Scientific classification
- Domain: Eukaryota
- Kingdom: Animalia
- Phylum: Chordata
- Class: Reptilia
- Order: Squamata
- Suborder: Serpentes
- Family: †Simoliophiidae
- Genus: †Simoliophis Sauvage, 1880
- Type species: †Simoliophis rochebrunei Sauvage, 1880
- Other species: †Simoliophis libycu Nessov et al., 1998 ;
- Synonyms: Symoliophis Rochebrune, 1880 ; Symoliophis Sauvage, 1880 ;

= Simoliophis =

Extinct genus of snakes

Simoliophis is a genus of extinct marine snake from the Cretaceous period. It is a member of the Simoliophiidae family. Fossils are known from Morocco, France and Spain.

==Description==
The type species, Simoliophis rochebrunei, is distinguished by a set of vertebral characteristics, including short and robust vertebrae with a small neural canal and a shallow interzygapophyseal constriction. The species exhibits pachyostosis, particularly in the mid-trunk region and the anterior portion of the posterior trunk. Ribs attributed to S. rochebrunei are pachyostotic at their proximal ends and decrease in thickness distally. Some specimens exhibit a slight curvature, while others are more robustly curved near the proximal end. The anatomical adaptations of Simoliophis suggest a highly pachyostotic, marine-affiliated snake adapted for slow swimming in shallow waters.
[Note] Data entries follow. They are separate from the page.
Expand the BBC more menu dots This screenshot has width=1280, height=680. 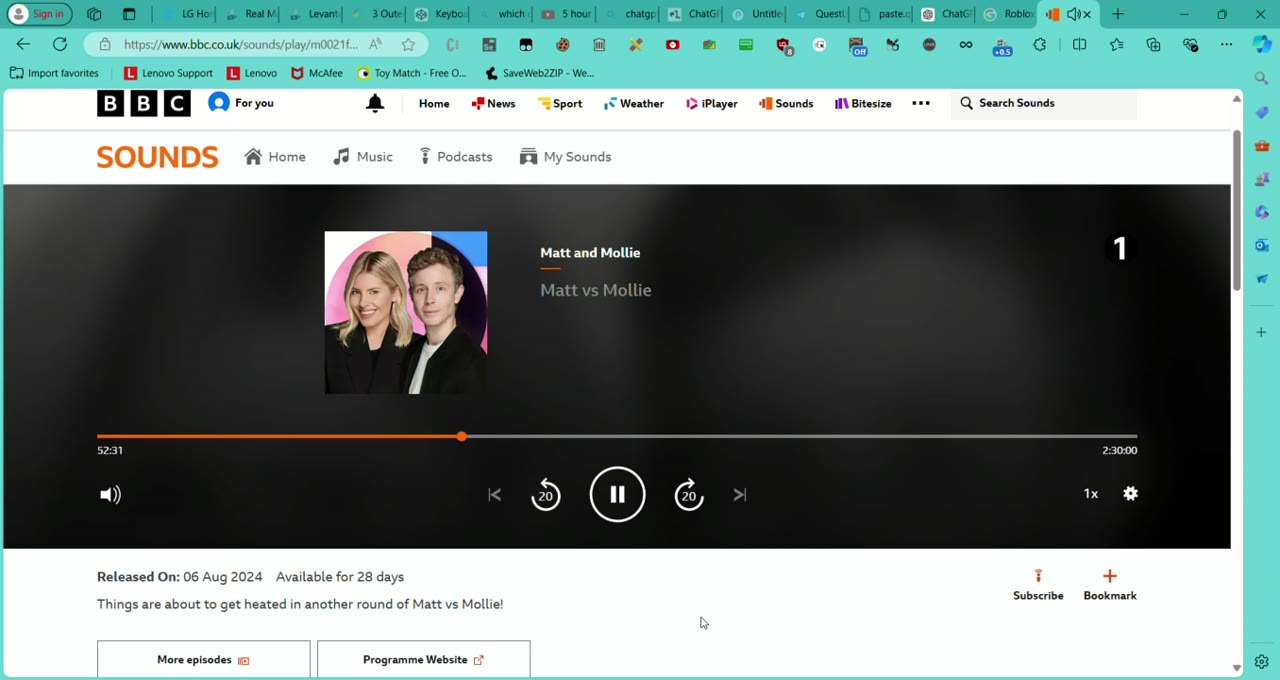click(x=921, y=103)
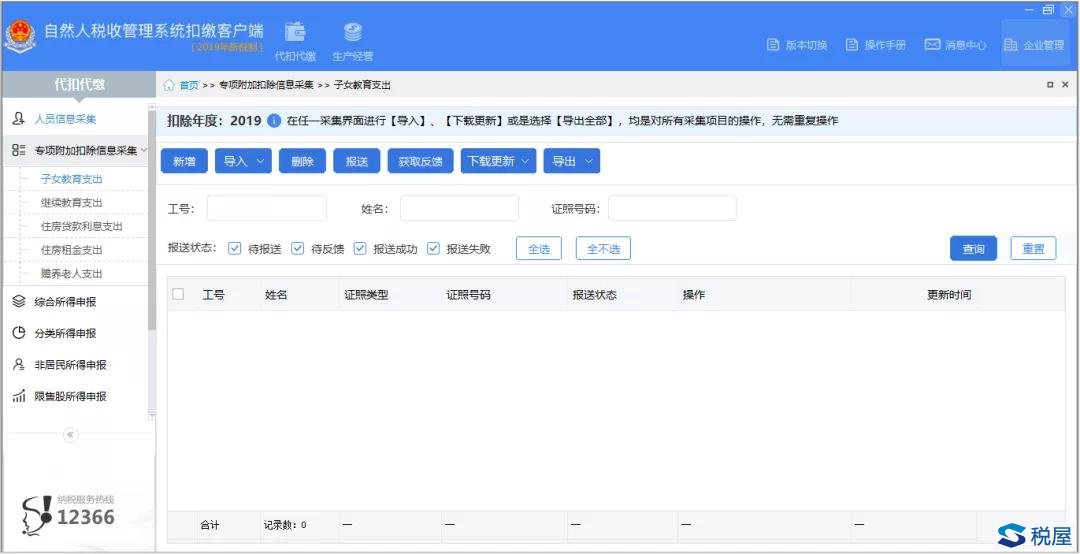
Task: Toggle the 报送成功 checkbox
Action: tap(360, 249)
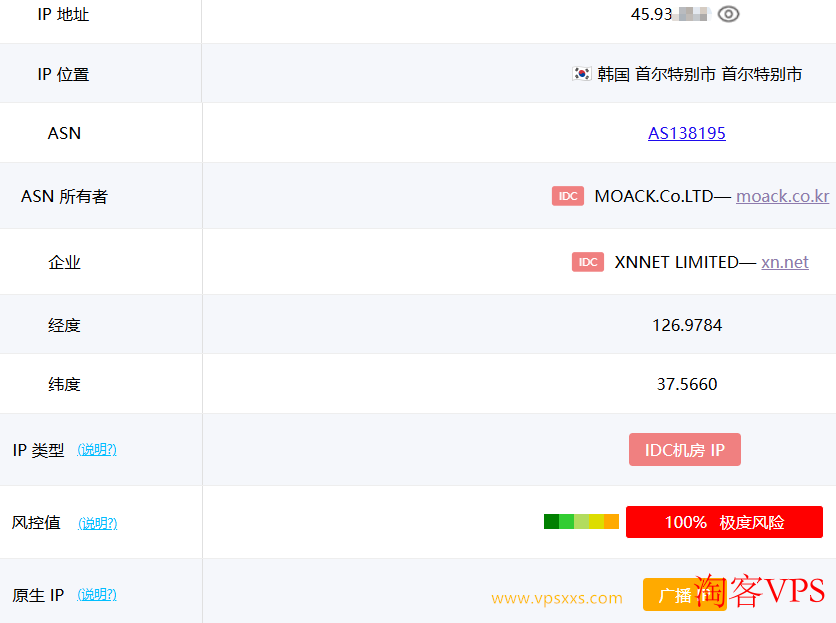The height and width of the screenshot is (623, 836).
Task: Open the xn.net company link
Action: (784, 262)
Its morphology indicates a lifestyle of prolonged, shallow dives rather than active, fast swimming. A fragment of skull bone bearing three tooth sockets has been tentatively assigned to S. rochebrunei. While its attribution is not definitive, the fossil was recovered from a locality where Simoliophis is abundant, making its association plausible.